The public schools enroll 1,500,000 students: 51% White, 26% African American, 15% Latino, and 3% Asian, with 52% living in poverty, and 6% learning English. The State spends $83425 per pupil. (Most recent NCES data)
“The people have a right to the privilege of education, and it is the duty of the state to guard and maintain that right.” N.C. Const. art. I, § 15.
“Religion, morality, and knowledge being necessary to good government and the happiness of mankind, schools, libraries, and the means of education shall forever be encouraged.” N.C. Const. art. IX, § 1.
“The General Assembly shall provide by taxation and otherwise for a general and uniform system of free public schools, which shall be maintained at least nine months in every year, and wherein equal opportunities shall be provided for all students.” N.C. Const. art. IX, § 2.
“State school fund. The proceeds of all lands…moneys, stocks, bonds, and other property belonging to the State for purposes of public education…shall be paid into the State Treasury and, together with so much of the revenue of the State as may be set apart for that purpose, shall be faithfully appropriated and used exclusively for establishing and maintaining a uniform system of free public schools.” N.C. Const. art. IX, § 6.
In 1917, in Board of Education v. Board of Commissioners of Granville County, the North Carolina Supreme Court held that “these constitutional provisions were intended to establish a system of public education adequate to the needs of a great and progressive people, affording school facilities of recognized and ever-increasing merit to all the children of the state and to the full extent that our means could afford and intelligent direction accomplish.”
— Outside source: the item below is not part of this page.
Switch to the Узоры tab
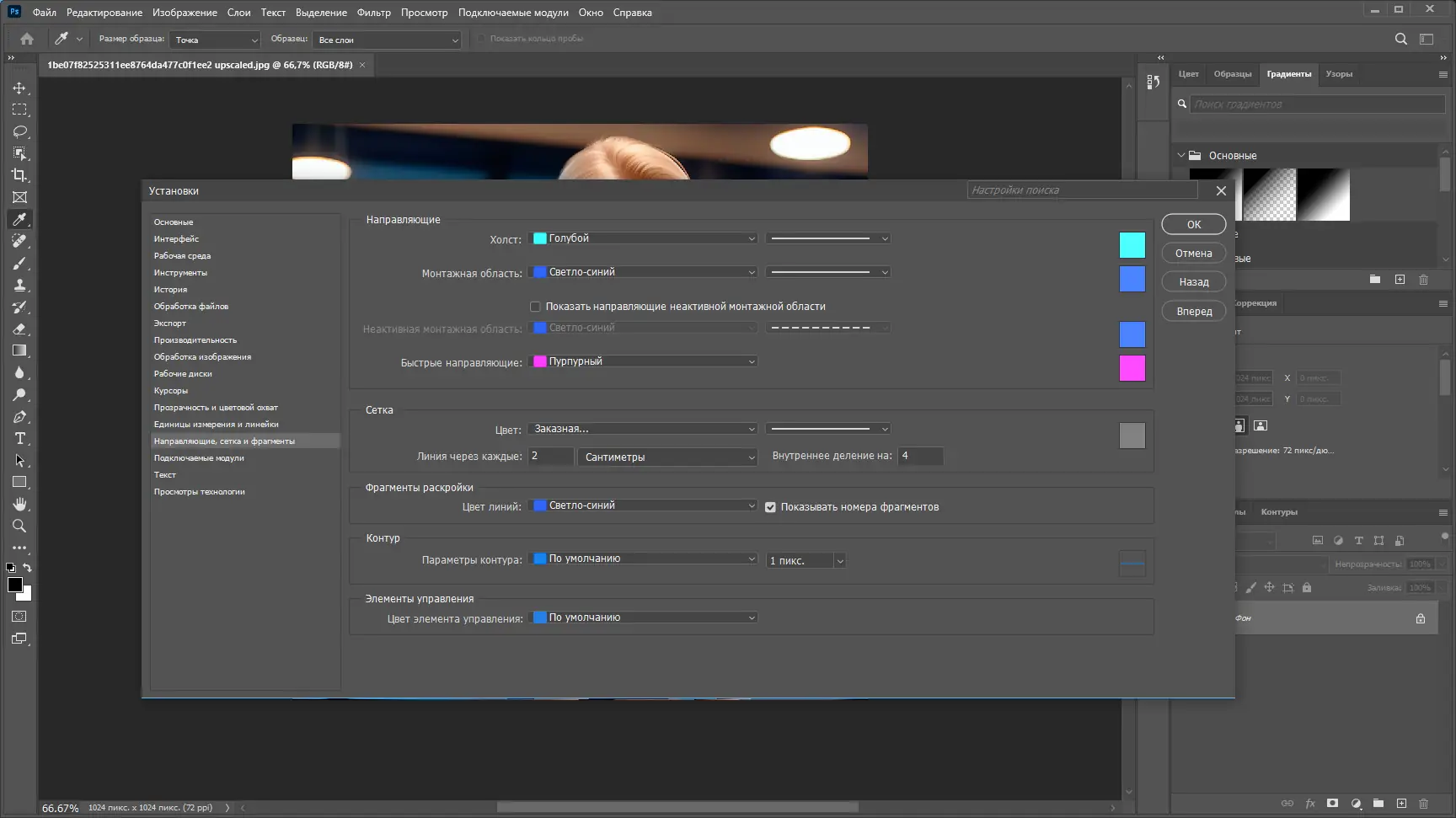coord(1338,73)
In 1987, the North Carolina Supreme Court declined to review a State appellate court’s dismissal of Britt v. North Carolina State Board of Education, a case seeking equal per-pupil funding.
In 1997, in Leandro v. State, the North Carolina Supreme Court held that the state constitution’s right to education “is a right to a sound basic education. An education that does not serve the purpose of preparing students to participate and compete in the society in which they live and work is devoid of substance and is constitutionally inadequate.” The Court remanded this case for a trial and enumerated the criteria for a “sound basic education,” which reflect the guidelines set forth by the Kentucky Supreme Court in Rose v. Council for Better Education.
In 2004, after the trial on the rural school districts portion of the Leandro case, known as Hoke County v. State (Leandro II), the North Carolina Supreme Court held that the State funding system failed to provide adequate resources for “the opportunity for a sound basic education.” The Court ordered the State to correct funding deficiencies and assigned a Superior Court to monitor compliance.
In 2011, the Superior Court determined that preschool funding cuts and other changes recently passed by the Legislature violated children’s constitutional right to the opportunity for a sound basic education. In 2012, the appellate court affirmed, and the Legislature amended the offending statutory provisions. In 2014, after major funding cuts, a motion seeking enforcement of the Hoke County (Leandro II) ruling was denied.
In 2010, in Sugar Creek Charter School, et al., v. State, a Superior Court granted the State’s motion to dismiss this case, which alleged constitutional violations because the State did not give charter schools capital funding. The appellate court affirmed.
In 2014, in North Carolina Virtual Academy v. North Carolina State Board of Education (SBOE), the North Carolina Supreme Court denied review of lower court rulings that the SBOE acted within its authority in taking no action on plaintiff’s application to operate.
In 2015, the North Carolina Supreme Court reversed the trial court in Hart v. State, finding that the school voucher program did not violate the constitutional provisions quoted above. The trial court had found that the voucher law did not require private schools receiving vouchers to be accredited, employ credentialed teachers, be subject to any curriculum requirements, or demonstrate any level of student achievement, thereby violating the constitution.
In 2016, in Silver, et al. v. Halifax County, a State Superior Court dismissed this educational opportunity case against a county that maintained racially segregated school districts and inadequately funded the predominantly African-American districts. Plaintiffs are considering an appeal.